Your task:
Give back every record exactly as written.

- - - -

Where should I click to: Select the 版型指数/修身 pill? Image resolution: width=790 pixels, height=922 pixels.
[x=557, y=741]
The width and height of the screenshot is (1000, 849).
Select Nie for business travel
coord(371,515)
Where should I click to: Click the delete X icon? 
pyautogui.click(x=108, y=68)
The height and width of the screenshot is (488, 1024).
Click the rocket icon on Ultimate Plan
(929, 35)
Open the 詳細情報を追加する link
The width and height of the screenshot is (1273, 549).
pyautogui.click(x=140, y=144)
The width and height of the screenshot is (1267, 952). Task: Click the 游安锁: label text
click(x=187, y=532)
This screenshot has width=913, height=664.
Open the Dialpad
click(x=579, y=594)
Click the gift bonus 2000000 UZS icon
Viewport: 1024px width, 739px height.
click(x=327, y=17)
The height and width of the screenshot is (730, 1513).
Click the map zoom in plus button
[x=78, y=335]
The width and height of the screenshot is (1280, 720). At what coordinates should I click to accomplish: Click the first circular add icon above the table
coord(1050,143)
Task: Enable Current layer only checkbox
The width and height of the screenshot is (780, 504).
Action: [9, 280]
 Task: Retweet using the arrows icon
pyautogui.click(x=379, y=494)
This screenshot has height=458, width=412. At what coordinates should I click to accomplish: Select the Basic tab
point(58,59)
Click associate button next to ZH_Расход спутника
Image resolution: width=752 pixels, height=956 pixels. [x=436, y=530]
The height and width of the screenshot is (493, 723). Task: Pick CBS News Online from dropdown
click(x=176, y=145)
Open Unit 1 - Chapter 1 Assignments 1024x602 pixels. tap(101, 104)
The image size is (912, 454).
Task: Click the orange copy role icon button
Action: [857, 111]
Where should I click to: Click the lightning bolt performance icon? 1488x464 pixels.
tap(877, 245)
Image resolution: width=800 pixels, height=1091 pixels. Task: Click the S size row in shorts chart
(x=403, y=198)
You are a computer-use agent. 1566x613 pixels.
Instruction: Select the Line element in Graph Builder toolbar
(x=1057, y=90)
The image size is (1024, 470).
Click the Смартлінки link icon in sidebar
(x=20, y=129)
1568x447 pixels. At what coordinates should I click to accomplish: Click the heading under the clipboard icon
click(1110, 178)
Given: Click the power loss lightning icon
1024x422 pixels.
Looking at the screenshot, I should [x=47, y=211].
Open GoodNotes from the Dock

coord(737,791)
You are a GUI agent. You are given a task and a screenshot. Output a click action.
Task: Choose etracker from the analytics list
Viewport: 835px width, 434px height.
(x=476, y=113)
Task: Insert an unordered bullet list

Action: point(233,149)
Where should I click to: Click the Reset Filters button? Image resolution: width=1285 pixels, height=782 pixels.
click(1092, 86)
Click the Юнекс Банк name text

- - - -

Task output:
Where should I click to: Select the 版型指数/修身 pill? Image resolution: width=790 pixels, height=922 pixels.
[x=557, y=741]
The width and height of the screenshot is (1000, 849).
Select Nie for business travel
coord(371,515)
Where should I click to: Click the delete X icon? 
pyautogui.click(x=108, y=68)
The height and width of the screenshot is (488, 1024).
Click the rocket icon on Ultimate Plan
(929, 35)
Open the 詳細情報を追加する link
The width and height of the screenshot is (1273, 549).
pyautogui.click(x=140, y=144)
The width and height of the screenshot is (1267, 952). Task: Click the 游安锁: label text
click(x=187, y=532)
This screenshot has width=913, height=664.
Open the Dialpad
click(x=579, y=594)
Click the gift bonus 2000000 UZS icon
Viewport: 1024px width, 739px height.
click(x=327, y=17)
The height and width of the screenshot is (730, 1513).
Click the map zoom in plus button
[x=78, y=335]
The width and height of the screenshot is (1280, 720). At what coordinates should I click to accomplish: Click the first circular add icon above the table
coord(1050,143)
Task: Enable Current layer only checkbox
The width and height of the screenshot is (780, 504).
Action: [9, 280]
 Task: Retweet using the arrows icon
pyautogui.click(x=379, y=494)
This screenshot has height=458, width=412. At what coordinates should I click to accomplish: Select the Basic tab
point(58,59)
Click associate button next to ZH_Расход спутника
Image resolution: width=752 pixels, height=956 pixels. [x=436, y=530]
The height and width of the screenshot is (493, 723). Task: Pick CBS News Online from dropdown
click(x=176, y=145)
Open Unit 1 - Chapter 1 Assignments 1024x602 pixels. tap(101, 104)
The image size is (912, 454).
Task: Click the orange copy role icon button
Action: [857, 111]
Where should I click to: Click the lightning bolt performance icon? 1488x464 pixels.
tap(877, 245)
Image resolution: width=800 pixels, height=1091 pixels. Task: Click the S size row in shorts chart
(x=403, y=198)
You are a computer-use agent. 1566x613 pixels.
Instruction: Select the Line element in Graph Builder toolbar
(x=1057, y=90)
The image size is (1024, 470).
Click the Смартлінки link icon in sidebar
(x=20, y=129)
1568x447 pixels. At what coordinates should I click to accomplish: Click the heading under the clipboard icon
click(1110, 178)
Given: Click the power loss lightning icon
1024x422 pixels.
Looking at the screenshot, I should [x=47, y=211].
Open GoodNotes from the Dock

coord(737,791)
You are a GUI agent. You are given a task and a screenshot. Output a click action.
Task: Choose etracker from the analytics list
Viewport: 835px width, 434px height.
(x=476, y=113)
Task: Insert an unordered bullet list

Action: point(233,149)
Where should I click to: Click the Reset Filters button? Image resolution: width=1285 pixels, height=782 pixels.
click(1092, 86)
Click the Юнекс Банк name text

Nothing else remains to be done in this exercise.